What the task asks: Nothing in the records should be left out; transcribe them exactly.

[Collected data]
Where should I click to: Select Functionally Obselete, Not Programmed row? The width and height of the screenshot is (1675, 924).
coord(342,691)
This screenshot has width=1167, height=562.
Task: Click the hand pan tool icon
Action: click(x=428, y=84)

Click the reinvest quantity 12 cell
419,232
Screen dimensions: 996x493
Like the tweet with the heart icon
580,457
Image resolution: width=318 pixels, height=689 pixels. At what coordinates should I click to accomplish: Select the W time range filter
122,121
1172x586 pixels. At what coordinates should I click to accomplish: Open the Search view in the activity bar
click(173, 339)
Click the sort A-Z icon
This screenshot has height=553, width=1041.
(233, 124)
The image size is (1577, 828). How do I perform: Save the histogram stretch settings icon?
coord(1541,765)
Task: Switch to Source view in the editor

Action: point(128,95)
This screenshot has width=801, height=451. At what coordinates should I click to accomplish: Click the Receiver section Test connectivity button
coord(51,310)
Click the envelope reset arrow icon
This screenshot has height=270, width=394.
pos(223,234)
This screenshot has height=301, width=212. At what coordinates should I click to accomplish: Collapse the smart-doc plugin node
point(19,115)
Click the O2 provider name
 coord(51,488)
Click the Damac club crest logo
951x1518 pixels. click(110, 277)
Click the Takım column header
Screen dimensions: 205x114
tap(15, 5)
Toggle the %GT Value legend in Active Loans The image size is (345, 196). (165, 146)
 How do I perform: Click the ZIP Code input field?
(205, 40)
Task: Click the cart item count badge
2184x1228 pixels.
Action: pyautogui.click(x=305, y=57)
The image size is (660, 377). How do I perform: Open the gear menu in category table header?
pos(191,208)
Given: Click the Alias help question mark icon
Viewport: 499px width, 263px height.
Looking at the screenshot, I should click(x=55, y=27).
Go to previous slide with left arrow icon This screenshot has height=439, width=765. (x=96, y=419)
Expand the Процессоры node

Response:
Where should I click to: Select Functionally Obselete, Not Programmed row? The width and height of the screenshot is (1675, 924).
coord(342,691)
This screenshot has width=1167, height=562.
Task: Click the hand pan tool icon
Action: click(x=428, y=84)

Click the reinvest quantity 12 cell
419,232
Screen dimensions: 996x493
Like the tweet with the heart icon
580,457
Image resolution: width=318 pixels, height=689 pixels. At what coordinates should I click to accomplish: Select the W time range filter
122,121
1172x586 pixels. At what coordinates should I click to accomplish: Open the Search view in the activity bar
click(173, 339)
Click the sort A-Z icon
This screenshot has height=553, width=1041.
(233, 124)
The image size is (1577, 828). How do I perform: Save the histogram stretch settings icon?
coord(1541,765)
Task: Switch to Source view in the editor

Action: point(128,95)
This screenshot has width=801, height=451. At what coordinates should I click to accomplish: Click the Receiver section Test connectivity button
coord(51,310)
Click the envelope reset arrow icon
This screenshot has height=270, width=394.
pos(223,234)
This screenshot has height=301, width=212. At what coordinates should I click to accomplish: Collapse the smart-doc plugin node
point(19,115)
Click the O2 provider name
 coord(51,488)
Click the Damac club crest logo
951x1518 pixels. click(110, 277)
Click the Takım column header
Screen dimensions: 205x114
tap(15, 5)
Toggle the %GT Value legend in Active Loans The image size is (345, 196). (165, 146)
 How do I perform: Click the ZIP Code input field?
(205, 40)
Task: Click the cart item count badge
2184x1228 pixels.
Action: pyautogui.click(x=305, y=57)
The image size is (660, 377). How do I perform: Open the gear menu in category table header?
pos(191,208)
Given: Click the Alias help question mark icon
Viewport: 499px width, 263px height.
Looking at the screenshot, I should click(x=55, y=27).
Go to previous slide with left arrow icon This screenshot has height=439, width=765. (x=96, y=419)
Expand the Процессоры node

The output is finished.